Another way to figure this is max 30mV across closed, good contacts at rated current. At 30A this would be about 1w, and that won't heat something as large as a breaker. 
For the thermal trip part they may have a 10w resistor in there. I'll have to take one apart sometime.

_And so I did take one apart and found a mysterious component in it, which measured "zero" ohms on my meter. _
_10w at 20A is 25 mΩ, so I'll have to find some other way to measure this supposed resistor._

Rev A
Below 36°C probably feels cool to the touch
no burn @42°C
burned in: 
30 seconds @ 54°C, 
5 sec. @ 60°C, 
1 second @ 71°C.

With the aid of some rum & coke, the internal resistor of a Square D Q0 breaker comes in at 4.4 mΩ. 20A through this gives ~2w to heat up their bimetallic mechanism. 2w dissipated in a plastic case with a surface area as big as a breaker can't get very warm.

I don't know why the breaker you mentioned was hot at rated current, based on what I measured.


----------



## Gigs

Stubbie said:


> 4500 watts at 240 volts is 18.75 amps so if he had 12 awg copper on an individual circuit under your analysis he would be fine


That was not what I was saying. 

I just said the wire size determines the maximum breaker size. If you disagree with this then we have bigger problems.


----------



## Stubbie

Gigs said:


> That was not what I was saying.
> 
> I just said the wire size determines the maximum breaker size. If you disagree with this then we have bigger problems.

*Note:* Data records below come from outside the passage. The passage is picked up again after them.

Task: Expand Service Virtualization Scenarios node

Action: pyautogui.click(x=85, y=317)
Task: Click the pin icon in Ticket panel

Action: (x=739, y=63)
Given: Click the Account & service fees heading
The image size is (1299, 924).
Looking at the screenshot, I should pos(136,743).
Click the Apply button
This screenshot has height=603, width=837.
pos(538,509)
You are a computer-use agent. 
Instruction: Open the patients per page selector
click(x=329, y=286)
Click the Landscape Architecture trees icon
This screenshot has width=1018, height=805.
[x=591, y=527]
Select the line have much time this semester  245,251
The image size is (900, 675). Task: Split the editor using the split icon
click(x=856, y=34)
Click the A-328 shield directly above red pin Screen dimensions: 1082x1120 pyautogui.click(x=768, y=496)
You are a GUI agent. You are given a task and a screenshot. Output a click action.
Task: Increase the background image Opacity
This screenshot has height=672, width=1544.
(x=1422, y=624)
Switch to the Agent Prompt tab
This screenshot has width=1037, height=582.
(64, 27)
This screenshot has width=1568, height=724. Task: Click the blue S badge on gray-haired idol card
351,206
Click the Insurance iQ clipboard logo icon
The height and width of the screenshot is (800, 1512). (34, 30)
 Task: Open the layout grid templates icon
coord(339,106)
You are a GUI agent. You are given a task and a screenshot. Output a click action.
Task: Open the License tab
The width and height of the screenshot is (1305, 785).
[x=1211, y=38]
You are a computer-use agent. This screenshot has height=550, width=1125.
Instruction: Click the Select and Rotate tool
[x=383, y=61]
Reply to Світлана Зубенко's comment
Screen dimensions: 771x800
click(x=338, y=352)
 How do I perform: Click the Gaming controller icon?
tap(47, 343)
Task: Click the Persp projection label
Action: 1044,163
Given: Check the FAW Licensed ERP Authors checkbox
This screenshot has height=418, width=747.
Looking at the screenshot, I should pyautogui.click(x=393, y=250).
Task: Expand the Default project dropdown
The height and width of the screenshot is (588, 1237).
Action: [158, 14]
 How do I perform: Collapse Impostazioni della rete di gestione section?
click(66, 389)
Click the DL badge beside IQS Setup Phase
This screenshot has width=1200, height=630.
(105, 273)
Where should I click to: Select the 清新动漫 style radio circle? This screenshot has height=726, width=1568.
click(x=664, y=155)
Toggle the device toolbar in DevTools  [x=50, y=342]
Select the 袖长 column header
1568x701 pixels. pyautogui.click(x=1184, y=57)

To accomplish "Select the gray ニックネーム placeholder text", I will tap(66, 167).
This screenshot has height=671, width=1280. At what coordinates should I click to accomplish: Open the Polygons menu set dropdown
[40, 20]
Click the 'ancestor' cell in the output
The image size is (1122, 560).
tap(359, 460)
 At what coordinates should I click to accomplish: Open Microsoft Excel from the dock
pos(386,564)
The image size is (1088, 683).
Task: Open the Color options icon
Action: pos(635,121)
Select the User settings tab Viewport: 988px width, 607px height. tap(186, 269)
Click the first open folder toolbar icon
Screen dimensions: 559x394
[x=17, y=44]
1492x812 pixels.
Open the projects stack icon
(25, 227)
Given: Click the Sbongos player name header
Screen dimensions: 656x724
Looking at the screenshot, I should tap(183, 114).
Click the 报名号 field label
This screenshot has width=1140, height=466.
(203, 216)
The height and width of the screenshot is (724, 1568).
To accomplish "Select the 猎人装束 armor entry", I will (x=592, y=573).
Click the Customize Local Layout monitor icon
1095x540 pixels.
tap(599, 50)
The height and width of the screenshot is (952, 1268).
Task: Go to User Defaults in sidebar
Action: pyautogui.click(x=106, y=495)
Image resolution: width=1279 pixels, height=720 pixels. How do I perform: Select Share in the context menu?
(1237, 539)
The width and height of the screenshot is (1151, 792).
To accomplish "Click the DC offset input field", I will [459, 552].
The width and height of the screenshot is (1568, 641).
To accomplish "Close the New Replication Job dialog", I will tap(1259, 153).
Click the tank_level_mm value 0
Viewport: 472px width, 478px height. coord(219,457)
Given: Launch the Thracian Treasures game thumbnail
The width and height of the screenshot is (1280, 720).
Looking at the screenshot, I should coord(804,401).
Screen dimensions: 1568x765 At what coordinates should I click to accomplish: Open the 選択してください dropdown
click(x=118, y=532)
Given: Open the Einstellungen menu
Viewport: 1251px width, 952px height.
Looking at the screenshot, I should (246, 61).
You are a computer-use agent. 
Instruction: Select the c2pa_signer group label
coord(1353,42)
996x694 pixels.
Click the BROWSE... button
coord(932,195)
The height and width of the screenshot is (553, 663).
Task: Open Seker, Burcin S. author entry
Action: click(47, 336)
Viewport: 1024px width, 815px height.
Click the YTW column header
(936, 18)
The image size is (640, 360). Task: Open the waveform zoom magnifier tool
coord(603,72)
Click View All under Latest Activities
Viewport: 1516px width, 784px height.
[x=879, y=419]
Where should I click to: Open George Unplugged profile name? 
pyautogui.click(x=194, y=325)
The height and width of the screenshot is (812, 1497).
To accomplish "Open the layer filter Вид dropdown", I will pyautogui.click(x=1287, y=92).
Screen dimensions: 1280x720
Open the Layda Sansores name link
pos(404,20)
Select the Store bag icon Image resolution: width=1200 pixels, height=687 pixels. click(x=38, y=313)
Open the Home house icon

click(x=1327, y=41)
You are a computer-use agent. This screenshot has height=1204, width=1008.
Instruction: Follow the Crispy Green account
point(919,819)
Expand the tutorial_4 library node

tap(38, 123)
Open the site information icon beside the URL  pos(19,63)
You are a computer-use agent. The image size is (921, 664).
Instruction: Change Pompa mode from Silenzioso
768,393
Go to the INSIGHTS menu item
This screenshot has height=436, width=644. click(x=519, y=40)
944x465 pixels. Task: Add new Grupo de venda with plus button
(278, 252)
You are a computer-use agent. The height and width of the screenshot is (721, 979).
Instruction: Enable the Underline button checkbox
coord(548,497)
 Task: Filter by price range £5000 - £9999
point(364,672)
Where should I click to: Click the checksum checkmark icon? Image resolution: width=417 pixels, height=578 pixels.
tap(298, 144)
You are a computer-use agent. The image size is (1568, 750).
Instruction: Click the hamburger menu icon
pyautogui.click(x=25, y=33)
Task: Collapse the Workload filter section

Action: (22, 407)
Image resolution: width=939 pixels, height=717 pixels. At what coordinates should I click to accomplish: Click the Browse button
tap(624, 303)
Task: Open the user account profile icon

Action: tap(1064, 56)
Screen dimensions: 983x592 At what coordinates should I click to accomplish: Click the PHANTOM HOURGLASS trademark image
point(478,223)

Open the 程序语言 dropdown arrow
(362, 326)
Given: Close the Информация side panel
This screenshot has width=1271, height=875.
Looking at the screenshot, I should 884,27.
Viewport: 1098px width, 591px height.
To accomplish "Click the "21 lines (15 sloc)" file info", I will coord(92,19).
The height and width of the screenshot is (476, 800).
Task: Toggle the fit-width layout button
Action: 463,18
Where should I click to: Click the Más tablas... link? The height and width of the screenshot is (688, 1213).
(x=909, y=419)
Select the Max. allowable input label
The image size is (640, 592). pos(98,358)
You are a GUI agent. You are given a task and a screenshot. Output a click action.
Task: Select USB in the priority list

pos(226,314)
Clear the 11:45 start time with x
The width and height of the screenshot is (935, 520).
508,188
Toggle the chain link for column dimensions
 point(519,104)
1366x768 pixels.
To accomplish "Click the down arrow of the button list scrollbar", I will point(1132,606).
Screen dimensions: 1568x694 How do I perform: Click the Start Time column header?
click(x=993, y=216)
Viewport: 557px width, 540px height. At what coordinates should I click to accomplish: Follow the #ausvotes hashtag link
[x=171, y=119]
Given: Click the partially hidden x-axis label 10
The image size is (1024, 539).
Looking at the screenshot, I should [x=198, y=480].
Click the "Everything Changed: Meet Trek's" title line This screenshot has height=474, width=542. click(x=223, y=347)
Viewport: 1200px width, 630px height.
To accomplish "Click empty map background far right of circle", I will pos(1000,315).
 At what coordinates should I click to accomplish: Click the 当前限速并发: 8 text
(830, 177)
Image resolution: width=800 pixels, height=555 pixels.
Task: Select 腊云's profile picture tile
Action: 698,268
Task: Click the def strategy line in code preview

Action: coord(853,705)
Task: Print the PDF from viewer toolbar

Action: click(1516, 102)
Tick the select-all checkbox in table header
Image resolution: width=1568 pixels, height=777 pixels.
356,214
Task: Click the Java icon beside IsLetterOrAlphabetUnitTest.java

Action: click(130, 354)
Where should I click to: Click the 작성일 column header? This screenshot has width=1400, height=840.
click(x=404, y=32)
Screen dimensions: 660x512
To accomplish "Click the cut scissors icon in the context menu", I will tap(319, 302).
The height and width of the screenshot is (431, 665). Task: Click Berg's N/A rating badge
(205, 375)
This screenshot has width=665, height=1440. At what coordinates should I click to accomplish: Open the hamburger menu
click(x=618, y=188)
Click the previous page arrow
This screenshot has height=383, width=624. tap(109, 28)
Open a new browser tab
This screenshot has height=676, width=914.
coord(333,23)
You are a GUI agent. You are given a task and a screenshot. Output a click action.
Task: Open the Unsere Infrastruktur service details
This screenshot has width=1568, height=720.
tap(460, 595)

I certainly disagree if your saying this is always the case.


----------



## Termite

Gigs said:


> I just said the wire size determines the maximum breaker size. If you disagree with this then we have bigger problems.


Your methodology is 100% backwards and in conflict with basic electrical system design practices. Wire size is determined by the breaker ampacity. The ampacity of the specific circuit is determined for you by code or by the appliance manufacturer's requirements, and you pull the correct size of wire accordingly.


----------



## Gigs

thekctermite said:


> Wire size is determined by the breaker ampacity.


If you were pulling a new run then it might seem backward to say that the wire dictates the maximum breaker ampacity, but we are talking about an existing run in this thread.

It's just two different ways to say the same thing:


Breaker ampacity determines minimum wire size
(Smallest) wire size determines maximum breaker ampacity.


----------



## Stubbie

I realize we are all bored here but wire size does not dictate breaker size in all cases. In this case we are serving a hot water tank...storage type.... so if the existing branch circuit breaker conductors are 12 awg copper then the maximum breaker is 20 amps. So I would agree that looking at an existing run of lets say 12/2 awg romax serving a hot water tank then 12 awg copper would dictate a maximum 20 amp circuit breaker.
What I am saying is that this is not always the case for maximum circuit breaker depending on what equipment or appliance the branch circuit serves exiting run or not. A 20 amp breaker on 12 awg copper romax is not necessarrily the maximum breaker size. I could put it on a 30 amp breaker.


----------



## kbsparky

> ... A 20 amp breaker on 12 awg copper romax is not necessarrily the maximum breaker size. I could put it on a 30 amp breaker....


In some cases, yes. Like with an A/C unit or other motor load.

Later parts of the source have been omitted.